The Sound of Success Is a Percussion Instrument

The sounds of the timpani, marimba, xylophone, and snare and bass drums are sweet music to the ears of Meisha Bynoe, a native of the Caribbean island nation of St. Vincent and the Grenadines and a recent recipient of a Howard Hughes Medical Institute (HHMI) Gilliam Graduate Fellowship. Bynoe says that playing these instruments helped her achieve a perfect 5.0 grade point average at the Massachusetts Institute of Technology (MIT) in Cambridge.

Bynoe received a bachelor's degree from MIT in June of this year with a double major in music and biology. When asked how she managed a perfect record throughout her undergraduate career at one of the toughest and most prestigious institutions of higher learning in the world, she answers, "A whole lot of hard work," then adds that majoring in music provided necessary relaxation. "I had my very hard biology, physics, and chemistry classes, and I also had music classes, which were much more fun, rather than a chore. That helped me with my class work and maintaining a good grade," she says.

Bynoe is spending the summer in Singapore as an intern at the Institute of Bioengineering and Nanotechnology. Her varied interests will help her as she begins working on a Ph.D. in microbiology at Yale University.

Piano and Chemistry

Bynoe's musical interest dates back to when she began playing the piano, at age 6. Her interest in science goes back almost as far, to when she was 10. "[Science] seemed more fascinating than anything else I was doing in school at the time," she says.

During her early high school days, Bynoe was drawn to chemistry; she loved mixing chemicals together. As she advanced in school, Bynoe was introduced to biological experimentation, which, she says, "captivated my attention more than chemistry. Learning about the human body and the way the body functions got me hooked on biology."

For a time, she thought about becoming a physician, but her love of the laboratory eventually won out and she decided to focus on biological research.

Formulate Goals

MIT became Bynoe's school of choice when she heard a fellow citizen of St. Vincent and the Grenadines, himself an MIT graduate, make a presentation about the institute early in her high school career. He told the attending students what MIT had to offer and how to apply. Bynoe especially liked the fact that, as she puts it, "not many people from my country go to MIT."

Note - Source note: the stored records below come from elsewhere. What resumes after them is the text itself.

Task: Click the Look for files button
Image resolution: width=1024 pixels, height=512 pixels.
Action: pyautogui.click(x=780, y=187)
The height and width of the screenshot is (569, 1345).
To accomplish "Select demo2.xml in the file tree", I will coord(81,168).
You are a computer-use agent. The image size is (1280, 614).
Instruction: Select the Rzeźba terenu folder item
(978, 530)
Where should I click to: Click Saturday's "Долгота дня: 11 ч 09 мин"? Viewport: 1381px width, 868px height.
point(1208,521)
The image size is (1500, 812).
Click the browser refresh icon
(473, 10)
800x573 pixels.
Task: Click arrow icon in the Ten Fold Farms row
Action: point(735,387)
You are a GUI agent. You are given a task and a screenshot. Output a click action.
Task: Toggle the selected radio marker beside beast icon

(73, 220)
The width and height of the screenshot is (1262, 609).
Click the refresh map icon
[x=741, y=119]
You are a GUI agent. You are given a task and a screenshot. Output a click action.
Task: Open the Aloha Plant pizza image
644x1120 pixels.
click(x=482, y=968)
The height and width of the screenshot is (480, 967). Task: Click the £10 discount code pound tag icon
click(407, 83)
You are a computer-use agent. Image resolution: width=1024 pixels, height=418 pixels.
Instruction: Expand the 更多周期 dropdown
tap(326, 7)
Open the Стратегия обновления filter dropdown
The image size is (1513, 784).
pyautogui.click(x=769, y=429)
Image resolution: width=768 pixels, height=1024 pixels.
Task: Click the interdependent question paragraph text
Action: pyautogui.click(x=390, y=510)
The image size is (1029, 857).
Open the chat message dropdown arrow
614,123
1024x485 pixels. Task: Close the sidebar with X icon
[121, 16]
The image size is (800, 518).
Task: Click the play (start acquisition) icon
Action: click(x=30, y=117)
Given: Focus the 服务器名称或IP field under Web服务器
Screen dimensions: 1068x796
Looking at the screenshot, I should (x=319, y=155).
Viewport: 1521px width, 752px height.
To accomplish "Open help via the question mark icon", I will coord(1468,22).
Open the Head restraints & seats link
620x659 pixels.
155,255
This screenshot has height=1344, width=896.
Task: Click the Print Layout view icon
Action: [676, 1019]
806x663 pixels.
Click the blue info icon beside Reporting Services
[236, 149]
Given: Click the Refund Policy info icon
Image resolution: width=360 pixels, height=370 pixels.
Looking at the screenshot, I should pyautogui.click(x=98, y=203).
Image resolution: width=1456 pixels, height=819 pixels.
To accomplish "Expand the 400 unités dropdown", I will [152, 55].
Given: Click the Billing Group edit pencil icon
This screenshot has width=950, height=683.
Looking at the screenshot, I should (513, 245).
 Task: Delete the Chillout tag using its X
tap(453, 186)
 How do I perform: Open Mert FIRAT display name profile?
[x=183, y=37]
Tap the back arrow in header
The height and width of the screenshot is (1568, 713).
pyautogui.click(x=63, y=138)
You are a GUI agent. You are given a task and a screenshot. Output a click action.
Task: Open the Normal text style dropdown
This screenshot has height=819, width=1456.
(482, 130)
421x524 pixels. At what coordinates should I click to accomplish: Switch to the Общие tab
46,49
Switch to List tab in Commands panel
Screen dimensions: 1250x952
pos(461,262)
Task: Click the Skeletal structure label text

Having set lofty goals, she worked hard to meet them and to become one of the few from her country to attend MIT. Her parents and teachers offered encouragement and advice, convincing her, as she puts it, to "formulate my goals and head for them, and other things will fall into place."

Although Bynoe's passion for science was strong, she did not wish to abandon music. She opted to study percussion instruments and spent 3 years as a percussionist with the MIT wind ensemble.

Bynoe received numerous honors at MIT, including selection as a participant in the HHMI Exceptional Research Opportunities Program. This program, aimed at disadvantaged students including underrepresented minorities, provided her with the opportunity to spend the summer between her junior and senior years at the University of California, San Francisco, in Richard Locksley's lab, identifying immune cells that ingest bacteria, known as macrophages.

Making a Difference in the Third World

With her outstanding college record, Bynoe could have picked any university for her graduate studies. She selected Yale, she says, because she was impressed with the research being conducted there and with "the fact that they are actively recruiting faculty into the department I wanted."

Now, she wants to pursue a career in microbial pathogenesis, the study of how viruses and bacteria infect humans and other organisms, and how the body responds. As a black woman and a native of a developing nation, this area particularly interests her because of what she sees as a lack of emphasis on infectious diseases and the preponderance of such diseases in Africa.

"A lot of infectious diseases are found almost exclusively in developing countries," Bynoe says. "There are a few people working on them but not nearly enough to make a really big impact."